Activation visualization is a technique used in deep learning to understand and analyze the behavior of neural networks. It involves visualizing the activations or outputs of individual neurons or layers within a neural network when given a particular input.

The main purpose of activation visualization is to gain insights into how the network is processing and representing the input data. By visualizing the activations, we can identify which parts of the input are being emphasized or ignored by the network. This can help us understand the network's decision-making process and potentially identify any issues or biases in the model. However, due to many number of filters and neurons in a neural network, it is not possible to visualize all the activations at once. Therefore, we typically visualize the activations of a single neuron or a small group of neurons at a time.

In general, the process involves the following steps:

1. Load the pre-trained model: Activation visualization is typically performed on pre-trained models. The first step is to load the model architecture and weights.

2. Prepare the input data: Depending on the task, you need to prepare the input data that the model expects. This could involve preprocessing, resizing, or normalizing the input images.

3. Forward pass: Pass the input data through the model to obtain the activations. This involves feeding the input data through the layers of the model and collecting the activations at the desired layer(s).

4. Visualize the activations: Once you have obtained the activations, you can visualize them using various techniques such as heatmaps, feature maps, or activation histograms. These visualizations can provide insights into the learned representations and patterns within the network.

In [None]:
def activation_visualization(images, model, transform, show=False, save=True, split='val'):
    output_dir = "output/activation_visualization/" + split + "/"
    global first_layer_activations
    global last_layer_activations
    
    for sample in images:

        # Read the image from disk using the image_name
        image = read_image(DATASET_DIR, sample)
        image_tensor = transform(image).unsqueeze(0)
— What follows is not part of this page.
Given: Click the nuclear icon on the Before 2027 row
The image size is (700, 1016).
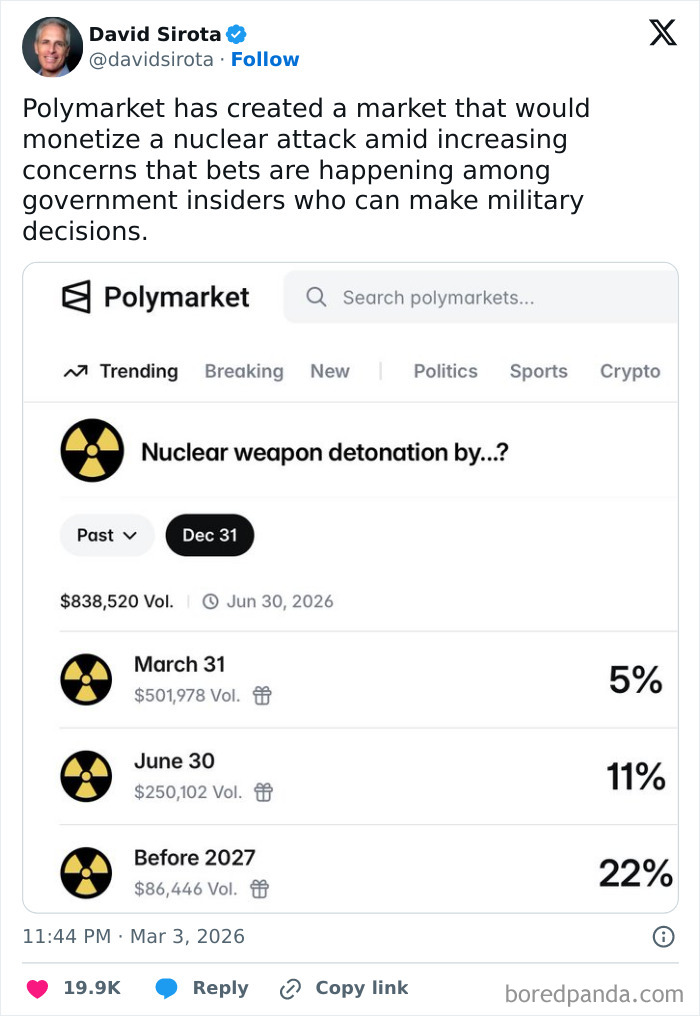Looking at the screenshot, I should pos(87,871).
        # Forward pass through the model
        output = model(image_tensor)
        
        first_layer_activations = first_layer_activations.squeeze(0).detach().cpu().numpy()
        last_layer_activations = last_layer_activations.squeeze(0).detach().cpu().numpy()

        # Nomralize each of the activations
        for i in range(first_layer_activations.shape[0]):
            first_layer_activations[i] = (first_layer_activations[i] - first_layer_activations[i].min()) / (first_layer_activations[i].max() - first_layer_activations[i].min()) * 255

        for i in range(last_layer_activations.shape[0]):
            last_layer_activations[i] = (last_layer_activations[i] - last_layer_activations[i].min()) / (last_layer_activations[i].max() - last_layer_activations[i].min()) * 255
           
        # Visualize the activations
        fig, axes = plt.subplots(3, 3, figsize=(10, 5))

        # Original image
        for i in range(0, 3):
            axes[0, i].axis('off')
        axes[0, 1].imshow(image)
        axes[0, 1].set_title("Original Image")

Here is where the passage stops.